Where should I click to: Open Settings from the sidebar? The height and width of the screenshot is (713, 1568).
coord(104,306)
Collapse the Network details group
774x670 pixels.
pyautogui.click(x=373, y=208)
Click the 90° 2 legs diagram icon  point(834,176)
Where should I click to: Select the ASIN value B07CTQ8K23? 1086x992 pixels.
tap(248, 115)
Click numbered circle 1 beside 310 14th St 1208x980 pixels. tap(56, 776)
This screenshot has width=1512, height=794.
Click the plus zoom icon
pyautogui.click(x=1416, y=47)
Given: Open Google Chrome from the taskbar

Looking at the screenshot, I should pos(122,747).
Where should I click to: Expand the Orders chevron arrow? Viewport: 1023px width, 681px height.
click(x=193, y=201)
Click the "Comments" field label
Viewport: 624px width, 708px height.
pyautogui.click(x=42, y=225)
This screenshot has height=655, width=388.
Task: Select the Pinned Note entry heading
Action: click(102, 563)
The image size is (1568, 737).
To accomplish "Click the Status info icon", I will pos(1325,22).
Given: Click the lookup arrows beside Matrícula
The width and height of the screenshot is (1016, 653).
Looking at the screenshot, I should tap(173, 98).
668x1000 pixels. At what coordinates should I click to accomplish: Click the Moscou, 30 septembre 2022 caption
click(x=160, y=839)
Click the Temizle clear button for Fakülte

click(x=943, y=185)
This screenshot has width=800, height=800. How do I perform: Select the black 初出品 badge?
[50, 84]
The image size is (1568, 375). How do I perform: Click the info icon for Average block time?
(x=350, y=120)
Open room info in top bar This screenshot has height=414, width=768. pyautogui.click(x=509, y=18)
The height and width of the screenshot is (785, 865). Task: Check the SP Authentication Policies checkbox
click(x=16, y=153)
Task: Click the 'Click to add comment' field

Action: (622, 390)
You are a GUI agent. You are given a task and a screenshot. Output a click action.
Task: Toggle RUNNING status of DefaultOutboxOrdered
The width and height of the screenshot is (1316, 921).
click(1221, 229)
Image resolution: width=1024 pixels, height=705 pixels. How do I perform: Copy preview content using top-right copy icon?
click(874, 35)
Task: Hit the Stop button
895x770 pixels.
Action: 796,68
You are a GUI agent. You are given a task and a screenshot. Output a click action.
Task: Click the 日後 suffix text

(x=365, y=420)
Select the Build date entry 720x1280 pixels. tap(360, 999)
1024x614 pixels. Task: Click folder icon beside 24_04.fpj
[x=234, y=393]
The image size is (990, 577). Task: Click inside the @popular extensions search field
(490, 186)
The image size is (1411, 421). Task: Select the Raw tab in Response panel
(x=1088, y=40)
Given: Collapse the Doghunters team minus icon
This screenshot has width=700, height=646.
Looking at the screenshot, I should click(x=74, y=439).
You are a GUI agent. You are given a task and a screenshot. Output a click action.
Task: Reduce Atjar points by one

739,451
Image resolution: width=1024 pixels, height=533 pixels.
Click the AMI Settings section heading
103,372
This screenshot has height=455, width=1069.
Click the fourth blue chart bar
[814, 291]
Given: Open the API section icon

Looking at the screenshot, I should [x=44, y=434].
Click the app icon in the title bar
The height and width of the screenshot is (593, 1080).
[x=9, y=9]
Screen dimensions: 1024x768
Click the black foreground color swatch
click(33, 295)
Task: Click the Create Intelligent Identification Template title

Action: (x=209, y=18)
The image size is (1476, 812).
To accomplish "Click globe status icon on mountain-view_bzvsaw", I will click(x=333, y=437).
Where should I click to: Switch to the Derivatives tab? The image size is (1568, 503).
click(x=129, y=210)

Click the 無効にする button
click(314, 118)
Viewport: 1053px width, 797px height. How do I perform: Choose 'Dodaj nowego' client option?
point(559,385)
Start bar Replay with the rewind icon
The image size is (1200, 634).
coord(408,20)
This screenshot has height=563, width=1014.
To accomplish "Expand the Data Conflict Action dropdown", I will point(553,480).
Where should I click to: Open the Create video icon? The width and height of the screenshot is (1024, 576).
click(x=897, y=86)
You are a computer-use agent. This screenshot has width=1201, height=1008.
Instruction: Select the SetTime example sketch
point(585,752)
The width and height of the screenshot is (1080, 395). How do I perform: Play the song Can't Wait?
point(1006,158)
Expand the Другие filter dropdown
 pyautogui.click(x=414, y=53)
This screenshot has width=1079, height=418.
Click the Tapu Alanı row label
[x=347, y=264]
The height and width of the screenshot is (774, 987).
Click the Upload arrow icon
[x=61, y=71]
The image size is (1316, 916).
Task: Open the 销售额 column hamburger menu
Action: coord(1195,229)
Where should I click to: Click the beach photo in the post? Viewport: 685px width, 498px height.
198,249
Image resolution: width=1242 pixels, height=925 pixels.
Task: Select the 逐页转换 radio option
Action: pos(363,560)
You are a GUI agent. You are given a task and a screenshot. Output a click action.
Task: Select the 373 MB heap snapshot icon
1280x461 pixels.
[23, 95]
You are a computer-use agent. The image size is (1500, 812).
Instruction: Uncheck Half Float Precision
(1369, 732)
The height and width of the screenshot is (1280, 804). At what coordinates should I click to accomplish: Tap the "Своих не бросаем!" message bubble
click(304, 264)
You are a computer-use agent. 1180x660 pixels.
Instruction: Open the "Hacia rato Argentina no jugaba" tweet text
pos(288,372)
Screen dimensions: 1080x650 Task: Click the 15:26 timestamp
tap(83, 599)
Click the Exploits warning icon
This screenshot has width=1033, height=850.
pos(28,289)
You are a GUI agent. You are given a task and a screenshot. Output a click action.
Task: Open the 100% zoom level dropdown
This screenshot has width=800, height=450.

**Work request**
Show each line from the material above where the string "will" can be found.

**Task output**
To accomplish "Click the Status info icon", I will pos(1325,22).
To accomplish "Click globe status icon on mountain-view_bzvsaw", I will click(x=333, y=437).
To accomplish "Expand the Data Conflict Action dropdown", I will point(553,480).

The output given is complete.